:: Task ::
Please transcribe the data below exactly. Leave the pictures out.

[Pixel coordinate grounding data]
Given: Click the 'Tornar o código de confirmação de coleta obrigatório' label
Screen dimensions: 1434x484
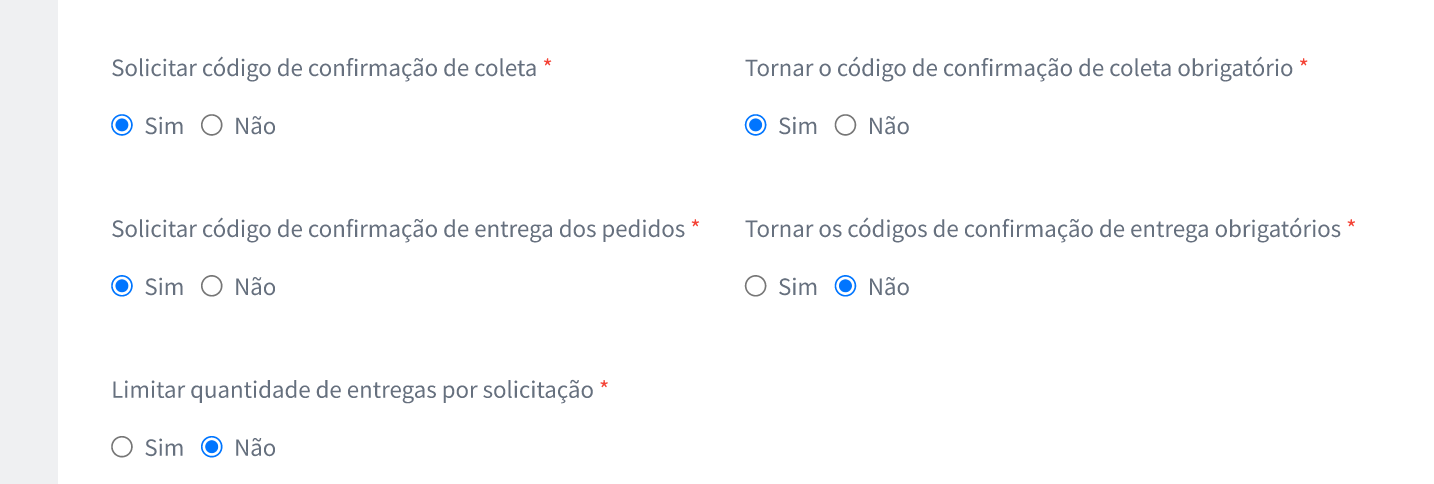Looking at the screenshot, I should point(1019,69).
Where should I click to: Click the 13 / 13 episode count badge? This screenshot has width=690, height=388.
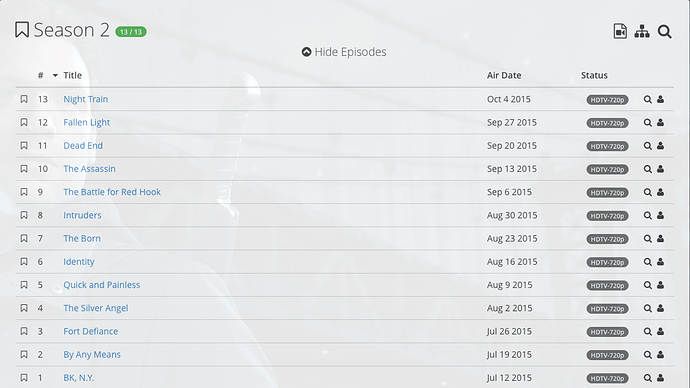(x=131, y=32)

:: Response area ::
Given: Click the 'Tornar o código de confirmação de coleta obrigatório' label
Screen dimensions: 1434x484
Looking at the screenshot, I should point(1019,69).
Where should I click to: Click the 13 / 13 episode count badge? This screenshot has width=690, height=388.
(x=131, y=32)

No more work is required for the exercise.